■ **Given exercise 1**:
Present the part of the records that begins with the line containing "The width and height of the screenshot is (929, 503)." and ends with the line containing "point(45,124)" as a Markdown table with two columns, Number and Line. Give each non-blank line its own numbered row, skip blank lines, and leave the pictures out.

* * * * * * * * *

My 2023 in Film

It’s nearly halfway through January, so I guess I should put together my thoughts on the films I saw in 2023. Usually I limit myself to films I actually watched during the calendar year, but most years I put this list together much sooner, and it’s not like I’m going to be audited or anything. This year’s list is even more genre-heavy than usual, reflecting both my preferences and the movies I got around to seeing. As always, however, there are films I would have liked to consider that got away from me (I’m hoping to catch up with Poor Things soon). Ah, well. Even out of what I did see, putting together a list and ranking my choices poses a challenge. I know, I always say ratings and rankings are bullshit, and then I go ahead and try to do it anyway. My Letterboxd diary lists everything I watched for the first time last year, and if you care to investigate you may notice that my star ratings don’t always match this list. So take everything with a grain of salt.

* * * * * * * * *

■ **Given exercise 2**:
Translate this sentence from the piece on films seen in 2023 into Spanish: "This year’s list is even more genre-heavy than usual, reflecting both my preferences and the movies I got around to seeing."

■ **Raw data**:
* * * * * * * * *

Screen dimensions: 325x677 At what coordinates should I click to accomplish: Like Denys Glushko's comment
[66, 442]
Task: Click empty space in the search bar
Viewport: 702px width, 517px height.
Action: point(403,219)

* * * * * * * * *

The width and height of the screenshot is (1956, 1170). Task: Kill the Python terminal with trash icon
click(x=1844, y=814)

* * * * * * * * *

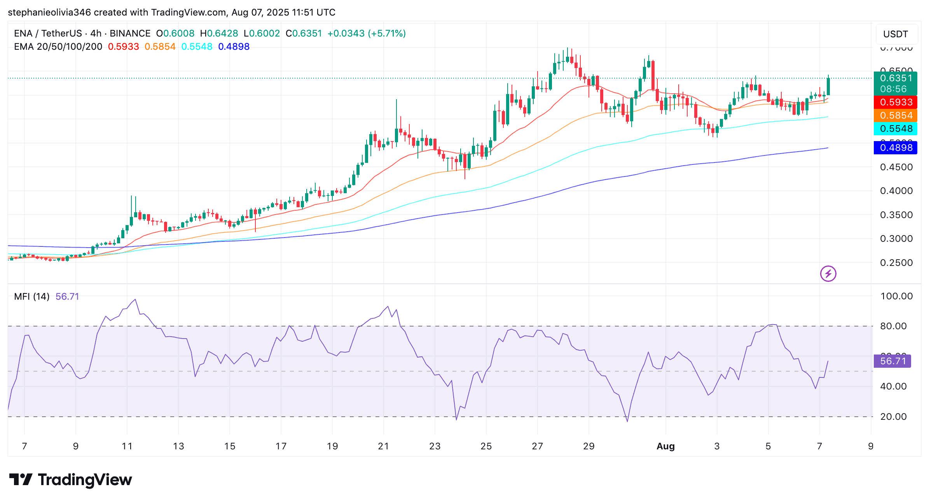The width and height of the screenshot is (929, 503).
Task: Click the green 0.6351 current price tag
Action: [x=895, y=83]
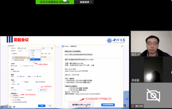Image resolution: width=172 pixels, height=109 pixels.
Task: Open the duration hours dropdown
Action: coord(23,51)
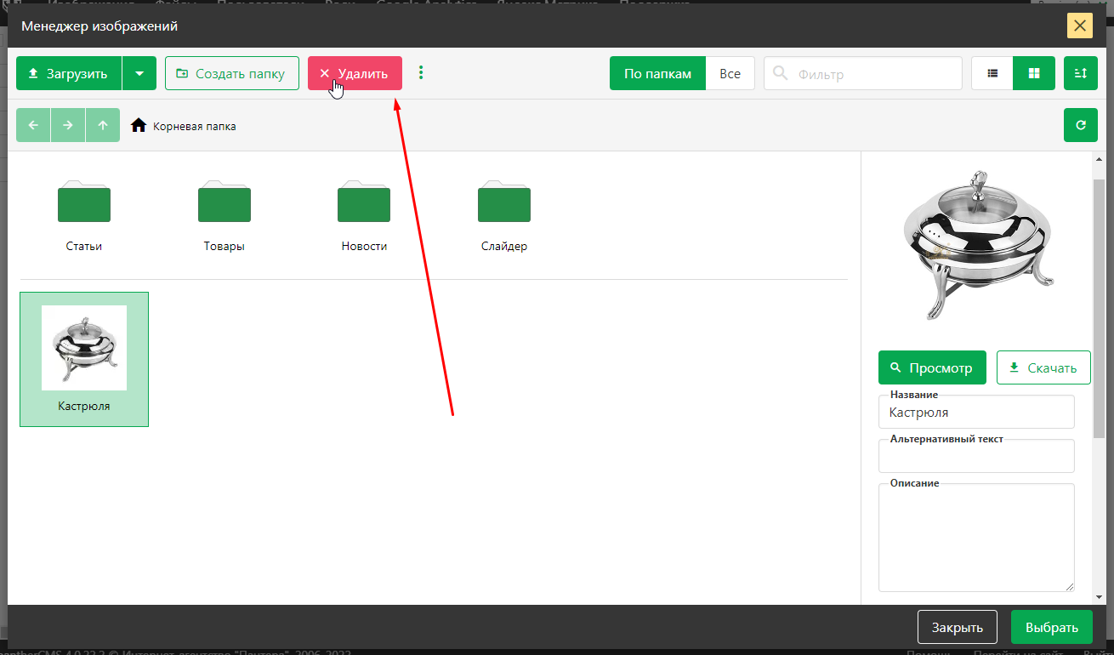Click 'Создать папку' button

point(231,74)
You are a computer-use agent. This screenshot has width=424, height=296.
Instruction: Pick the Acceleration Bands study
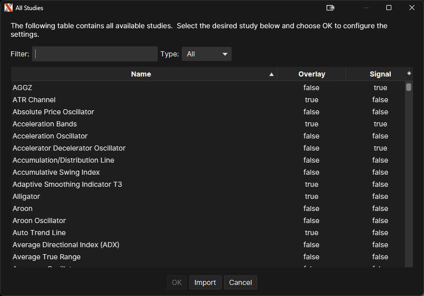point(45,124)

* * * * * * * * *

■ **Task response 1**:
| Number | Line |
|---|---|
| 1 | The width and height of the screenshot is (929, 503). |
| 2 | Task: Click the green 0.6351 current price tag |
| 3 | Action: [x=895, y=83] |
| 4 | Image resolution: width=172 pixels, height=109 pixels. |
| 5 | Task: Open the duration hours dropdown |
| 6 | Action: coord(23,51) |
| 7 | Click 'Создать папку' button |
| 8 | point(231,74) |
| 9 | You are a computer-use agent. This screenshot has width=424, height=296. |
| 10 | Instruction: Pick the Acceleration Bands study |
| 11 | point(45,124) |

■ **Task response 2**:
La lista de este año está aún más cargada de cine de género que de costumbre, lo que refleja tanto mis preferencias como las películas que llegué a ver.